The challenge now is how to move from material capital to human and spiritual capital. Logically, the human and spiritual do not exclude material capital. We need some material growth in order to assure, sufficiently and decently, the material sustainability of life.

However, we cannot limit ourselves to growth with prosperity, because this is not an end in itself. The integrated development of the human being is required.

Recently, Amartya Sen, from India, 1998 Nobel laureate for economics, helped us to better understand what kind of human development can be sustainable and bring prosperity. The title of his book defines its central thesis: Development as Freedom, (Desarrollo como libertad, Companhia das Letras, 2001).
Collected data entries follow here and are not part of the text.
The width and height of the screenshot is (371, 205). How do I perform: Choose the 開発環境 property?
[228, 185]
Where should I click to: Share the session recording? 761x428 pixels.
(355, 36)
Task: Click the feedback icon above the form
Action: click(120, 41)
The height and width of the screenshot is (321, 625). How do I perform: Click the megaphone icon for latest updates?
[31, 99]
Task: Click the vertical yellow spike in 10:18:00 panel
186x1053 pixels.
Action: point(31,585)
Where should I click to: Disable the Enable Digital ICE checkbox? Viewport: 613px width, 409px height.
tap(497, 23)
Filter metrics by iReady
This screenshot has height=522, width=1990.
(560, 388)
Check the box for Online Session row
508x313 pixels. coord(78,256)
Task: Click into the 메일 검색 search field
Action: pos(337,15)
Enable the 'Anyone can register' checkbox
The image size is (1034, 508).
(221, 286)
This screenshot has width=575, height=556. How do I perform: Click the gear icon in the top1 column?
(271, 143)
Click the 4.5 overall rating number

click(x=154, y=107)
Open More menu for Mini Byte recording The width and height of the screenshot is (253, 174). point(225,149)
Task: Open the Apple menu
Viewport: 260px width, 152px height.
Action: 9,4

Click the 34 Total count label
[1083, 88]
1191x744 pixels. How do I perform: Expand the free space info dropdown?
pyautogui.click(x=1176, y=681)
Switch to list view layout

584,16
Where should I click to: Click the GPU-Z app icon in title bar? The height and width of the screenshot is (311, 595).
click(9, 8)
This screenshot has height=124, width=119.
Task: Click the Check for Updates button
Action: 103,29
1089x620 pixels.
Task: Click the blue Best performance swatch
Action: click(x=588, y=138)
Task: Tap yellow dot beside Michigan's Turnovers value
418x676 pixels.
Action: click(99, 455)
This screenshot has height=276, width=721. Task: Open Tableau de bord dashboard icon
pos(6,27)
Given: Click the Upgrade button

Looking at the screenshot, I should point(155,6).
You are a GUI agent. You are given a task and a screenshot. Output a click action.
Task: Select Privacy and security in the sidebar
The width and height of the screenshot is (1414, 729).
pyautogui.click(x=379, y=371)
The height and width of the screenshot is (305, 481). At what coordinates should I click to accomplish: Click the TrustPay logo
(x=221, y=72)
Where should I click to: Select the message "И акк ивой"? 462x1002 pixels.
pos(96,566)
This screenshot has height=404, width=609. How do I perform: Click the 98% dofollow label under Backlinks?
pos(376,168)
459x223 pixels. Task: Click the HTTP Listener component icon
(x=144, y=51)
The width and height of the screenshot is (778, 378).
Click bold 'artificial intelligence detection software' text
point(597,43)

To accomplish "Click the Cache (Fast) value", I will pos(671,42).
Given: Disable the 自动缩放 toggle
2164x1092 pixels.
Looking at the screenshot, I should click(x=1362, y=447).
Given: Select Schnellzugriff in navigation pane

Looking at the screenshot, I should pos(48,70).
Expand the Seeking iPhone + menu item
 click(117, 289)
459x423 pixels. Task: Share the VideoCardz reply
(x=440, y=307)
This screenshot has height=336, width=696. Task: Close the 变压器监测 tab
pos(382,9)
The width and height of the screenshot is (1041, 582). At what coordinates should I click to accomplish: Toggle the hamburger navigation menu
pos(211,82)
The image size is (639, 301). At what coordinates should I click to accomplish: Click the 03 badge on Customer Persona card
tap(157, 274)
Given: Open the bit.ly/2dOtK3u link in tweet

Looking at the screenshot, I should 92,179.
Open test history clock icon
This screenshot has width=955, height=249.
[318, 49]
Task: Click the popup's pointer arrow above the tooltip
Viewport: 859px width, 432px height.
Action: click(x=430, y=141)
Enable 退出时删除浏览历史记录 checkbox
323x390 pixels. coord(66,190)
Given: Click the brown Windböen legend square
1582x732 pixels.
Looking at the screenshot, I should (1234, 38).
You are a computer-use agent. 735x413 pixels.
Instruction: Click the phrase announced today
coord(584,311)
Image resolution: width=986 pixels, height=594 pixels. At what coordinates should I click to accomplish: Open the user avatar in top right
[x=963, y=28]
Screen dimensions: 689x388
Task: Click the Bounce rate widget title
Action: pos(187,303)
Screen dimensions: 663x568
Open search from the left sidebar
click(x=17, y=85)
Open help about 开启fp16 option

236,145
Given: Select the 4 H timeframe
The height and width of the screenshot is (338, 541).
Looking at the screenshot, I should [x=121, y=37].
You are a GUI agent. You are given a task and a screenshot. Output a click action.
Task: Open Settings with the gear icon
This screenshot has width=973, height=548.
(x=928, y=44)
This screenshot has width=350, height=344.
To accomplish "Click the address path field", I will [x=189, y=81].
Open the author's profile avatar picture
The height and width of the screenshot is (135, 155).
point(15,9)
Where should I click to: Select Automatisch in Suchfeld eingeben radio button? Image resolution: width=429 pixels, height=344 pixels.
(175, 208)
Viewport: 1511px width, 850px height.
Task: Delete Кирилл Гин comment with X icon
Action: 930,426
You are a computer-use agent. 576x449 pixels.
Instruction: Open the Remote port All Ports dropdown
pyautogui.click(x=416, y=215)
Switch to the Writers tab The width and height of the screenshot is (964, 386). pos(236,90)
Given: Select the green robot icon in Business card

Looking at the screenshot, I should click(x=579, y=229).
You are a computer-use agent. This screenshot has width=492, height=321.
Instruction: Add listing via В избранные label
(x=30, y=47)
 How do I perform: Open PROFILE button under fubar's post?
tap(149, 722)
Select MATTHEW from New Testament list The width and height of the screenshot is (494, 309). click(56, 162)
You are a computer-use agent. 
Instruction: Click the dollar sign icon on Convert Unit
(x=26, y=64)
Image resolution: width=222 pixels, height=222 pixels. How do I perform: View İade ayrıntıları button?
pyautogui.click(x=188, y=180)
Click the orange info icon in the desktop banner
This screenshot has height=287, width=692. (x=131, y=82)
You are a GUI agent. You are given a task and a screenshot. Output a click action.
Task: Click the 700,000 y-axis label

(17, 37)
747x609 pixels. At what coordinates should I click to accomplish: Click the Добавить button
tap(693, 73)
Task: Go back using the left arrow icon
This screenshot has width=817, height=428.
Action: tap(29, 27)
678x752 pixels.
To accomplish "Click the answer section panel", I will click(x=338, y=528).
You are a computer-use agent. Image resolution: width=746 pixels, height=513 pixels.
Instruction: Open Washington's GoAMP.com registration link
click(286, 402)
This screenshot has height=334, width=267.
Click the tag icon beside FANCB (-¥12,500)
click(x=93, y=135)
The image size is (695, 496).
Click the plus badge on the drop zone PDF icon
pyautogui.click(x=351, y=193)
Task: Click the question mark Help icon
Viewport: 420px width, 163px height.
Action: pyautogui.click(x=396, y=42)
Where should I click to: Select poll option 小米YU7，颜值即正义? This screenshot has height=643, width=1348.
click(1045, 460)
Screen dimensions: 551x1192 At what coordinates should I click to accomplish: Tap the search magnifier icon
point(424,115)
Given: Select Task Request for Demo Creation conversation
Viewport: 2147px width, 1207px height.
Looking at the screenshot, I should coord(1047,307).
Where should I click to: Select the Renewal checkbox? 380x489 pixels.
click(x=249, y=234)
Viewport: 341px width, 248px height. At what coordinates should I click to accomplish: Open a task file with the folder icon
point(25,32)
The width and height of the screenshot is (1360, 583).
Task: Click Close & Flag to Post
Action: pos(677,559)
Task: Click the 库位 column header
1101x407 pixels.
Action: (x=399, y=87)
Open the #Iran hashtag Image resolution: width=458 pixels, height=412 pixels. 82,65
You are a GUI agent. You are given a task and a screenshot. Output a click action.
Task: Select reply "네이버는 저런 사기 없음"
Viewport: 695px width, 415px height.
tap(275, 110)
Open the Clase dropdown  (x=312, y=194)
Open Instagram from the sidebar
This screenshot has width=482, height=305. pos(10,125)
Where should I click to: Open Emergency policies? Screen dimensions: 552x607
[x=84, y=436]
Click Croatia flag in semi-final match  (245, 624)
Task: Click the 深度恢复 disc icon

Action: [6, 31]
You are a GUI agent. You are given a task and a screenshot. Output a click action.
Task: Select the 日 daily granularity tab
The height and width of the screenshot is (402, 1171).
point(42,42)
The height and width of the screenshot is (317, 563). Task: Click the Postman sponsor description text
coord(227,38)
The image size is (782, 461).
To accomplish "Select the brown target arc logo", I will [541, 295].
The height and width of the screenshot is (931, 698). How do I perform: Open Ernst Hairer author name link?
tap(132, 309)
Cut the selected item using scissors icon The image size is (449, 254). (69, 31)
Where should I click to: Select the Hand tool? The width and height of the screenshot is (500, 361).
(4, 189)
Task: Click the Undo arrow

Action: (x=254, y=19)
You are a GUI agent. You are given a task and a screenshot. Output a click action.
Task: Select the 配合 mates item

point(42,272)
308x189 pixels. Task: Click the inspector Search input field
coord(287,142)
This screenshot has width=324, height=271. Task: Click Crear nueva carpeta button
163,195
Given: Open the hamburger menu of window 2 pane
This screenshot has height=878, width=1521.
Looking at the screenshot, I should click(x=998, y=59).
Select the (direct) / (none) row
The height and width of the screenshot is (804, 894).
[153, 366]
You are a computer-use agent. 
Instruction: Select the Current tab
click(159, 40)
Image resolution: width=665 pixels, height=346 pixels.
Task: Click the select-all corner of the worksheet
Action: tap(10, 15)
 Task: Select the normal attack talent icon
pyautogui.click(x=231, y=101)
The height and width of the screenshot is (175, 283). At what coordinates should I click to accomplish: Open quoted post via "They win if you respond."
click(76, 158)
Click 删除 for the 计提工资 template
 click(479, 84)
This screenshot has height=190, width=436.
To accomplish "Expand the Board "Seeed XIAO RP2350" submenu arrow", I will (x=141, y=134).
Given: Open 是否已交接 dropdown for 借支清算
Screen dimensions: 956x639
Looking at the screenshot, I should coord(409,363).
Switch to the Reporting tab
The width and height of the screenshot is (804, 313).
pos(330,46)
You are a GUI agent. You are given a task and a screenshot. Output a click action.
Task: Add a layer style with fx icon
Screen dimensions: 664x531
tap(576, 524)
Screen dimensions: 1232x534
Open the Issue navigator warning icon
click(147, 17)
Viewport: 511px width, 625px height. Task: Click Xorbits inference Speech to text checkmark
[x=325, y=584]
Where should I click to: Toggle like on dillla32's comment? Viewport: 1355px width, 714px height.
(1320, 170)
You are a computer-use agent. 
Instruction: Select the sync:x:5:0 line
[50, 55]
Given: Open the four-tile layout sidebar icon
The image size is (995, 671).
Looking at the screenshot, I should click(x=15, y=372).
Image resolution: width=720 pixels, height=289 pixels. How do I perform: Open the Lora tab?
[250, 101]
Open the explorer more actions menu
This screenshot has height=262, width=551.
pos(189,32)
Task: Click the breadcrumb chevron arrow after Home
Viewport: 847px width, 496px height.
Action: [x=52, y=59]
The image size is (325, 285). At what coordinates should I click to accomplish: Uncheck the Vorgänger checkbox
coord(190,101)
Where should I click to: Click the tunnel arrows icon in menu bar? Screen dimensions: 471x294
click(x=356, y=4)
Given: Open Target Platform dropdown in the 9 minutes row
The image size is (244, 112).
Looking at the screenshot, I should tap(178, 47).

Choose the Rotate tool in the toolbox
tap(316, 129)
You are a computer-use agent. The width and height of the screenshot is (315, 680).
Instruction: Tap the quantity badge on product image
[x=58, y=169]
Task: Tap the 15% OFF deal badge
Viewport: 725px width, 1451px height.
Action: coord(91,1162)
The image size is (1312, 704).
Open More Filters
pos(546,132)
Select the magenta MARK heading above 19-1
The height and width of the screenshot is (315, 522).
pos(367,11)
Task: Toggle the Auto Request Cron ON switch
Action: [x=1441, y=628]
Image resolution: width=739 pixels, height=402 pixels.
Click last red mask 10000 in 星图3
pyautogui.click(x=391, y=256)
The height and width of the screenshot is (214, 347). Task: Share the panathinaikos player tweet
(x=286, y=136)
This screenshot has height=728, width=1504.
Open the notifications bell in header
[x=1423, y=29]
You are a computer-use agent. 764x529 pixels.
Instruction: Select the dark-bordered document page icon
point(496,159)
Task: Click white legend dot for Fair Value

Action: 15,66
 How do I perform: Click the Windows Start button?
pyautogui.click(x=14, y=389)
The author grounds himself in the heart of human capital, when he defines development as «the process of expanding the substantive liberties of the people» (p. 336).

Brazilian Marcos Arruda, economist and educator, also suggested a means of transforming education, starting from the practical, and the democratic exercise of all liberties, (Education for an economy of love: education for a practical and solidarian economy, Idéias e Letras, 2009).

It is not just a question of addressing nourishment and health, basic conditions for any prosperity. What is decisive is the transformation of the human being. To Amarthya Sen and to Arruda, education and participatory democracy are fundamental. Education is not to be transformed into an article of merchandise (professionalization), but must be the means of revealing and developing the potentialities and capabilities of the human being, whose «ontological and historical vocation is to be more… which implies to excel, to go beyond oneself, to activate the latent potentialities in the human being» (Arruda, Educación para una economía del amor, pag.103).

Thus the growth/development that prosperity seeks presupposes broadening the opportunities to determine life’s path, and define one’s destiny. The human being discovers himself as a utopic being, that is, a being always under construction, possessed of infinite potential. To create the conditions for this potential to be revealed, and implemented, is the purpose of human development as prosperity.

It is about humanizing the human. In service of this end are the ethical-spiritual values, the sciences, technologies and our modes of production. Besides education, the best political way of facilitating a prosperous and sustainable human development is, according to Sen and Arruda, participatory democracy. Everyone must feel included in, and united for, building the common good.

The more it is used, the more human and spiritual capital grows, contrary to material capital, that decreases as it is used. Perhaps this is the great legacy of the present crisis.